The years between 1865 and 1875 had witnessed changes in the attitude of Congress toward the civil rights of Negroes. The Bill of 1866 was general in its terms, yet Congress did not feel secure till the Fourteenth Amendment had been passed to give validity, in a sense, to what had already been done. Now in 1875 Congress passed a bill which far surpassed in scope anything that had theretofore been undertaken. It is surprising that the test case of its constitutionality did not reach the court of last resort before 1883. During the year of its passage, 1875, doubt was thrown upon its validity by Judge Dick in charging the grand jury of the Federal Circuit Court of North Carolina,[[225]] who said, in part: “Every man has a natural and inherent right of selecting his own associates, and this natural right cannot be properly regulated by legislative action, but must always be under the control of the individual taste or inclination.” The same year, Judge Emmons, of the Circuit Court in Tennessee,[[226]] ruled that the Fourteenth Amendment applied to State and not individual action, and that the Federal government could not require individual innkeepers, theatre managers, etc., to entertain Negroes.

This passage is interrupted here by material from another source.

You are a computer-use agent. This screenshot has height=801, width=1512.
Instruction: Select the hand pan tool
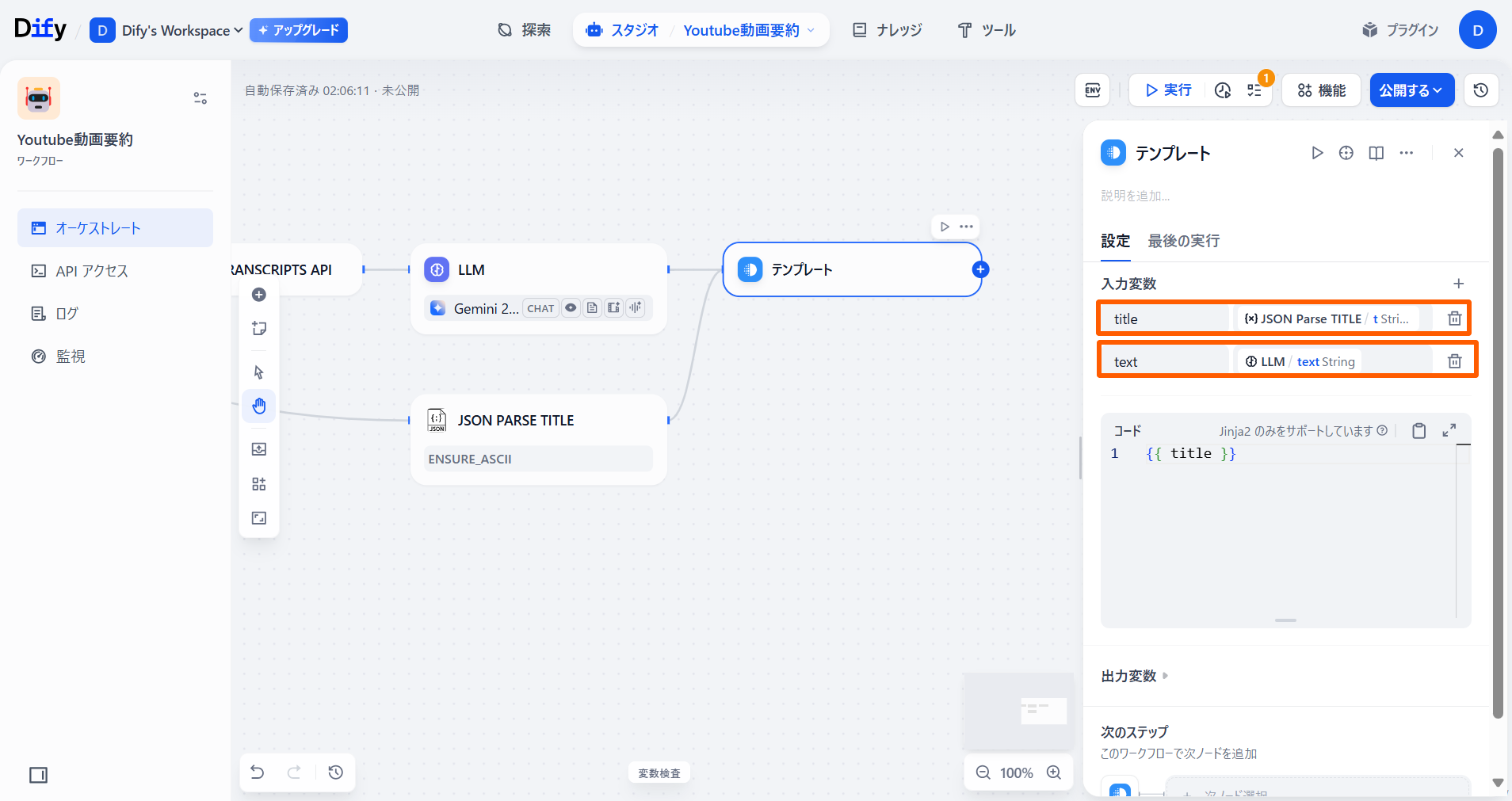pyautogui.click(x=259, y=406)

The constitutionality of the Civil Rights Bill of 1875, however, was finally settled in 1883. That year five cases[[227]] reached the Supreme Court, all of which had to do with the civil rights of Negroes. Two of them concerned the rights of colored persons in inns and hotels; two, their rights in theatres; and one, in railroad cars. Mr. Justice Bradley, delivering the opinion of the court, took the ground that the first and second sections of the Civil Rights Bill were unconstitutional for these reasons: (1) They are not authorized by the Thirteenth Amendment, abolishing and prohibiting slavery, because the separation of the races in public places is not a badge of servitude. “It would be running the slavery argument into the ground,” he said, “to make it apply to every act of discrimination which a person may see fit to make as to the guests he will entertain, or as to the people he will take into his coach, or cab, or car, or admit to his concert or theatre, or deal with in other matters of intercourse or business.” (2) The Civil Rights Bill is not authorized by the Fourteenth Amendment, because that refers to action by the State, while the Bill refers to individual discrimination. It is State action of a particular kind that is prohibited. “Individual invasion of individual rights,” he argued, “is not the subject matter of the amendment.... It nullifies and makes void all State legislation, and State action of every kind, which impairs the privileges and immunities of citizens of the United States.... It does not invest Congress with power to legislate upon subjects which are within the domain of State legislation; but to provide modes of relief against State legislation or State action.... It does not authorize Congress to create a code of municipal laws for the regulation of private rights, but to provide modes of redress against the operation of State laws, and the action of State officers, executive or judicial, when these are subversive of the fundamental rights specified in the Amendment ... until some State law has been passed, or some State action through its officers or agents has been taken, adverse to the rights of citizens sought to be protected by the Fourteenth Amendment, no legislation of the United States under said Amendment, nor any proceeding under such legislation, can be called into activity; for the prohibitions of the Amendment are against State laws and acts done under State authority.”

The effect of this decision is that the Federal government cannot prevent the curtailment of the civil rights of Negroes by individuals unless such individuals are acting under sanction of State statutes, and in that case, the Federal court can only declare that the State statute is unconstitutional.